Pemkab Muba target pengantian Jembatan Air Baruga dipercepat

Palembang (ANTARA) - Pemerintah Kabupaten Musi Banyuasin (Pemkab Muba), Sumatera Selatan, menargetkan penggantian rangka Jembatan Air Baruga di Desa Beruge, Kecamatan Babat Toman dapat dilakukan secepatnya demi menjaga keselamatan masyarakat.

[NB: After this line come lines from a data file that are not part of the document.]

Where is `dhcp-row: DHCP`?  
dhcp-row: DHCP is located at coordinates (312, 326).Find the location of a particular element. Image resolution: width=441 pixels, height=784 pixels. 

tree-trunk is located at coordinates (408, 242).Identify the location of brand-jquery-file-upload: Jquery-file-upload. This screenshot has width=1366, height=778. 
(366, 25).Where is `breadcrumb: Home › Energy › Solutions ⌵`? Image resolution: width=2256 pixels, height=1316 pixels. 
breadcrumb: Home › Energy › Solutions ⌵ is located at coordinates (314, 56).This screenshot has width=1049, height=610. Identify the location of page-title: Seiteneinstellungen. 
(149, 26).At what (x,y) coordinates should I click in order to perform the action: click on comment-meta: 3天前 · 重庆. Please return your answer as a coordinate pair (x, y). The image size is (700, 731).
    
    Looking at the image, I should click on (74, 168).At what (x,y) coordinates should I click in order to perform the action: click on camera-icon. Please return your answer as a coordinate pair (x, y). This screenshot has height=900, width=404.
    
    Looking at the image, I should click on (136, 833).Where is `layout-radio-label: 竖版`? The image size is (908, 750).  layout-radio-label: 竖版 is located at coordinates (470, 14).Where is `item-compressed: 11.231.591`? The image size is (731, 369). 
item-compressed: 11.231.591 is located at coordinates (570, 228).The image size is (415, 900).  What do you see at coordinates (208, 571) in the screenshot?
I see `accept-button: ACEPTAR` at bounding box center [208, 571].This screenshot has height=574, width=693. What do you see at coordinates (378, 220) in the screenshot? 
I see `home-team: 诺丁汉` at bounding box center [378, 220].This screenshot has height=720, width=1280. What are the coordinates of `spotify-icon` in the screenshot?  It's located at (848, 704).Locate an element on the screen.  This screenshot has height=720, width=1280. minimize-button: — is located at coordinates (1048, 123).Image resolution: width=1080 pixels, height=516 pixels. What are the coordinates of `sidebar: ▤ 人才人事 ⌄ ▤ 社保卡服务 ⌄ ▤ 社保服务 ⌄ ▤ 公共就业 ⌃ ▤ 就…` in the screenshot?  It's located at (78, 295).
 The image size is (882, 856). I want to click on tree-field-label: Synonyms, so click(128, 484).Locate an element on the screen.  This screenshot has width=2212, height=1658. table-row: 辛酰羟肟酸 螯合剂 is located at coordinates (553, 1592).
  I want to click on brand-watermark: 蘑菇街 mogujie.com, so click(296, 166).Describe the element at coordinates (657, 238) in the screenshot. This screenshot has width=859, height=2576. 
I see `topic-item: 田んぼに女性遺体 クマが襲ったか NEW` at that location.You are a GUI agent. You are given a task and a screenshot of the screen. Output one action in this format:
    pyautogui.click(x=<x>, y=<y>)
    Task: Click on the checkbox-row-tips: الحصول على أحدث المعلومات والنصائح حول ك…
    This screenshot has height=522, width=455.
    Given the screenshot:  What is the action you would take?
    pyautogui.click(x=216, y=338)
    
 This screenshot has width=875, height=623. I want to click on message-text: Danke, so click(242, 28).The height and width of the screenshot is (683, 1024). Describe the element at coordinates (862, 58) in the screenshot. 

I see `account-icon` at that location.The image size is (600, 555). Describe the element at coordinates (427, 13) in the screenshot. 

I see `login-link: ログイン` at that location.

Bupati Muba M. Toha Tohet dalam keterangan tertulis yang diterima di Palembang, Rabu, mengatakan, Pemkab Muba melakukan berbagai upaya mengingat kondisi infrastruktur tersebut relatif sudah tua dan rawan bagi pengguna jalan.
"Kami berkoordinasi intensif dengan Balai Pelaksanaan Jalan Nasional (BPJN) Sumsel agar cepat selesai," kata Toha.
Jembatan yang terletak di KM 172+600, yang menghubungkan Sekayu dengan Lubuklinggau ini memiliki peran vital. Infrastruktur ini juga merupakan jalur penghubung antarwilayah di Sumatera Selatan, bahkan hingga ke Provinsi Bengkulu dan Jambi.
"Setelah ini kami akan berkoordinasi dengan camat, kepala desa, dan masyarakat setempat untuk menyosialisasikan rencana penggantian jembatan tersebut," ujar Toha.
Ia menekankan bahwa pendekatan persuasif kepada masyarakat sangat penting agar proses pembangunan berjalan lancar tanpa hambatan sosial.
Pemkab Muba menyatakan siap mendukung penuh pelaksanaan proyek, termasuk memperkuat koordinasi lintas sektor guna memastikan manfaatnya segera dirasakan warga.
Kepala BPJN Sumsel Panji Krisna Wardana menjelaskan bahwa ruas Sekayu (Muba)–Lubuklinggau menjadi prioritas utama penanganan karena nilai strategisnya dalam konektivitas wilayah.
"Ruas ini menjadi prioritas kami, terutama penggantian jembatan yang memang sudah berumur," kata Panji.
Panji memaparkan, total panjang jalan nasional dari Mangun Jaya di Kabupaten Muba hingga batas Kabupaten Musi Rawas mencapai 43 kilometer (km) dengan tingkat kemantapan sekitar 66 persen. Berdasarkan data teknis, sepanjang 26 km dalam kondisi baik, sedangkan 15 km lainnya mengalami kerusakan.
"Dari 15 kilometer jalan yang rusak, sepanjang tujuh kilometer kami targetkan selesai pada 2027. Sisanya, sekitar delapan kilometer, akan ditangani secara bertahap hingga 2029," tuturnya.